> **DATA SUPPLIED**:
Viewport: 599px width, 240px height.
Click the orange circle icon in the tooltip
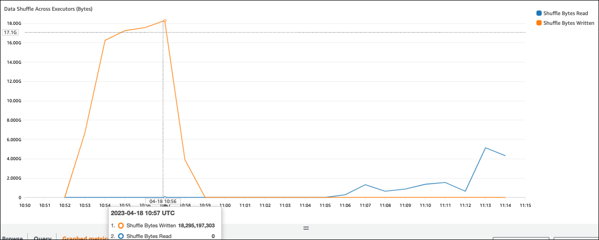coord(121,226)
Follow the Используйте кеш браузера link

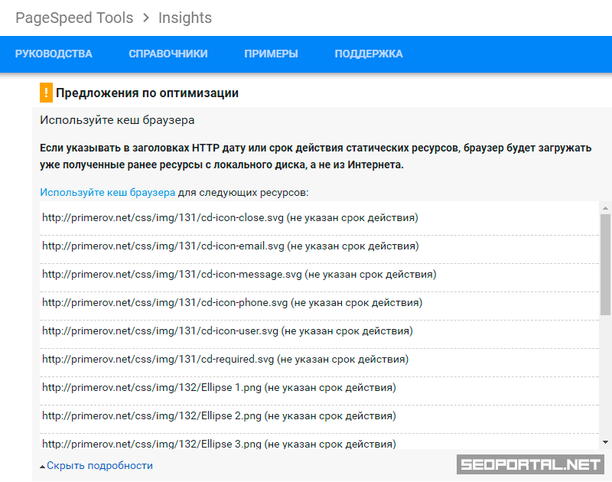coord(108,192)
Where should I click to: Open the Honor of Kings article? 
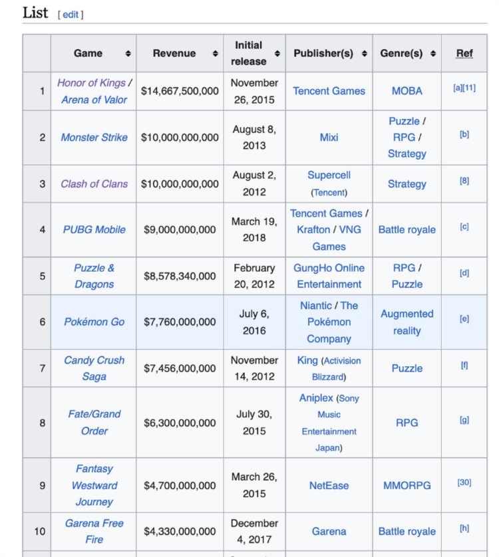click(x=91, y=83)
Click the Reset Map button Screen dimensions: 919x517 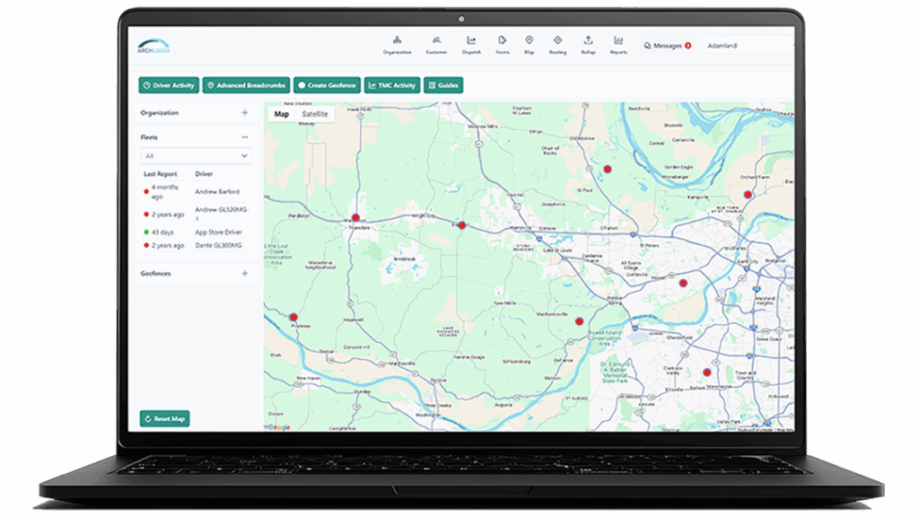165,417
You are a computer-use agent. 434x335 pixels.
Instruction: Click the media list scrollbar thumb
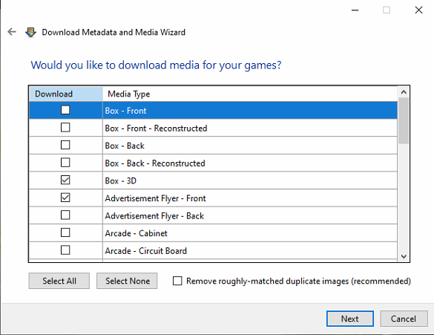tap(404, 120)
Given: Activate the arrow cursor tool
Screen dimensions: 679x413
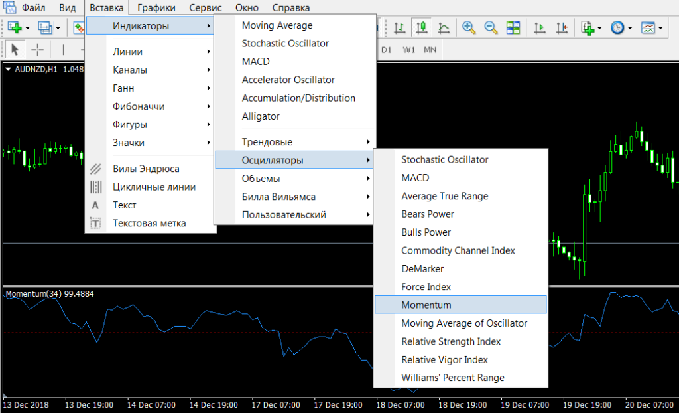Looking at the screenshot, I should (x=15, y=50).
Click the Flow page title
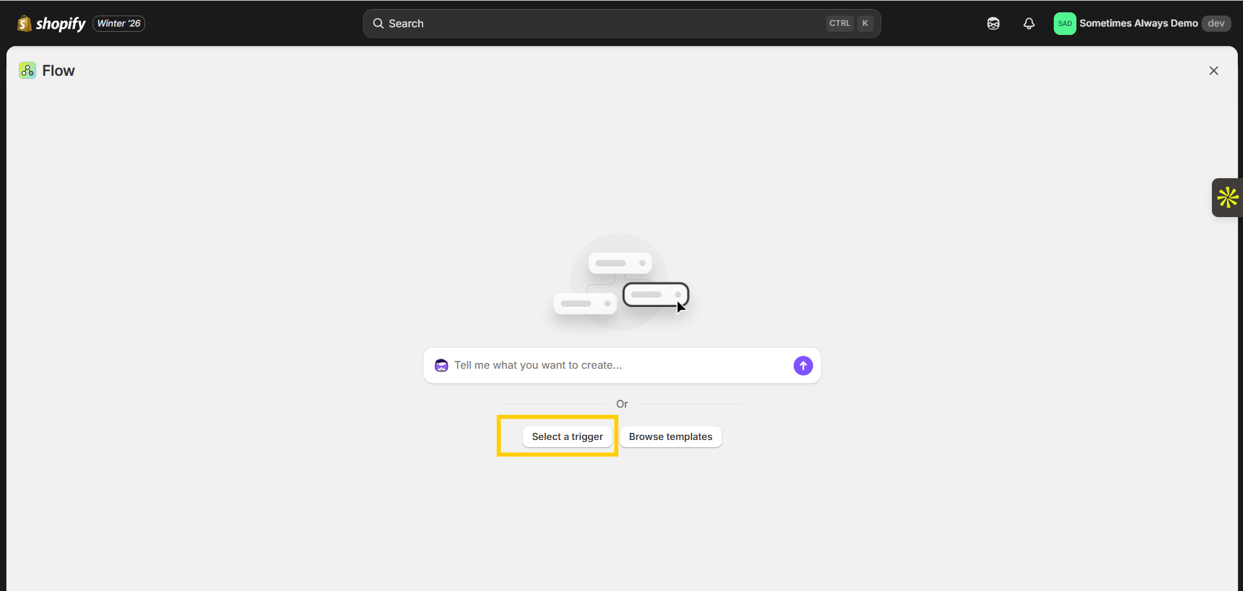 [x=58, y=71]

==

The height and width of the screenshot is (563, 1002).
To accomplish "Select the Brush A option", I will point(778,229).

--

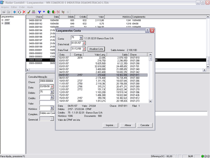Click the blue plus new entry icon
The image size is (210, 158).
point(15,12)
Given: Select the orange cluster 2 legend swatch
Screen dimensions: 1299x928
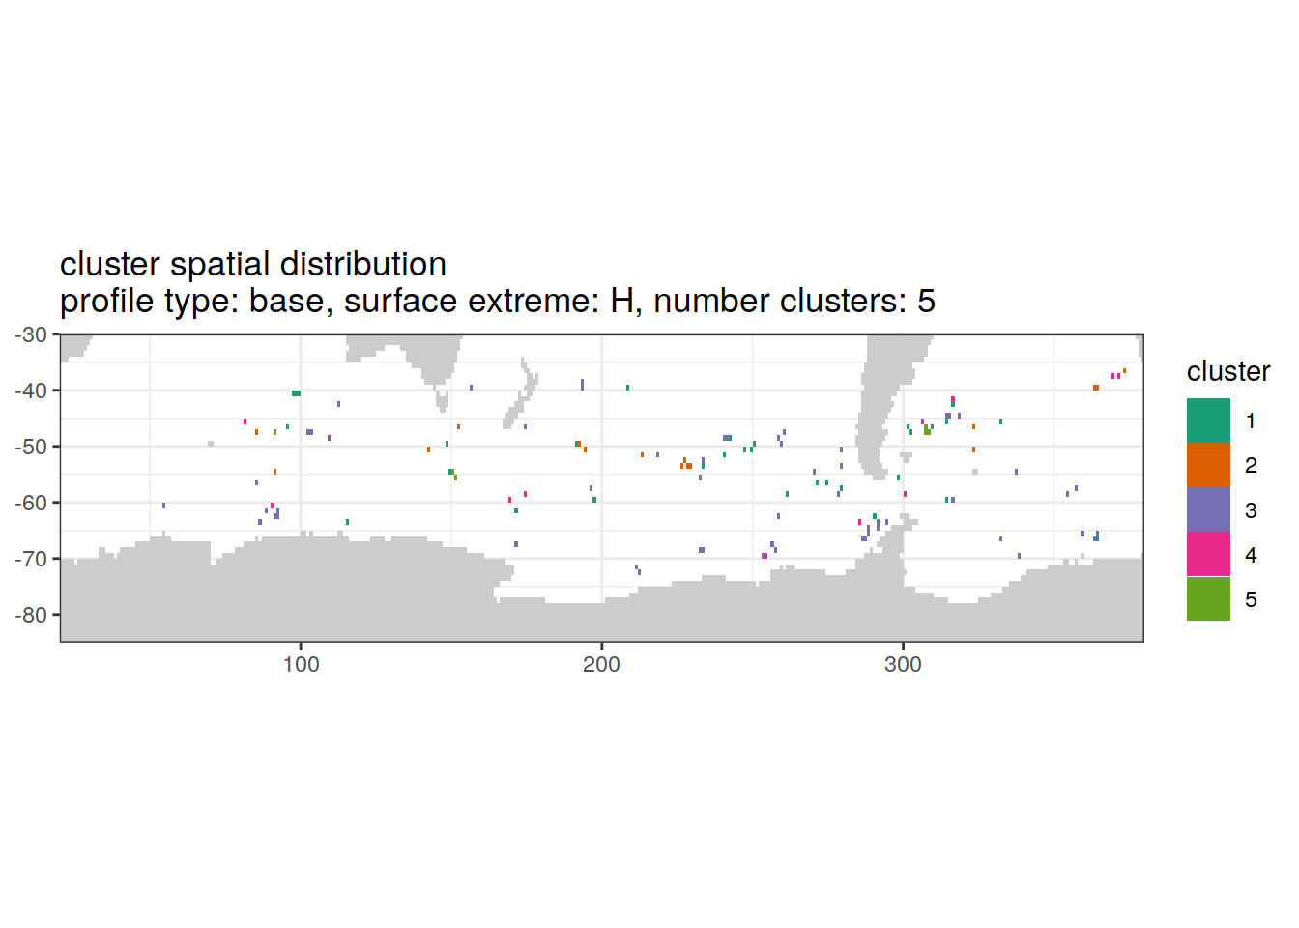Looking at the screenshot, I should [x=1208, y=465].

> **WHAT TO DO**:
Among the entries above, say how many lines hold the word "Given". No other words belong in the answer.

> **ANSWER FOR THIS EXERCISE**:
2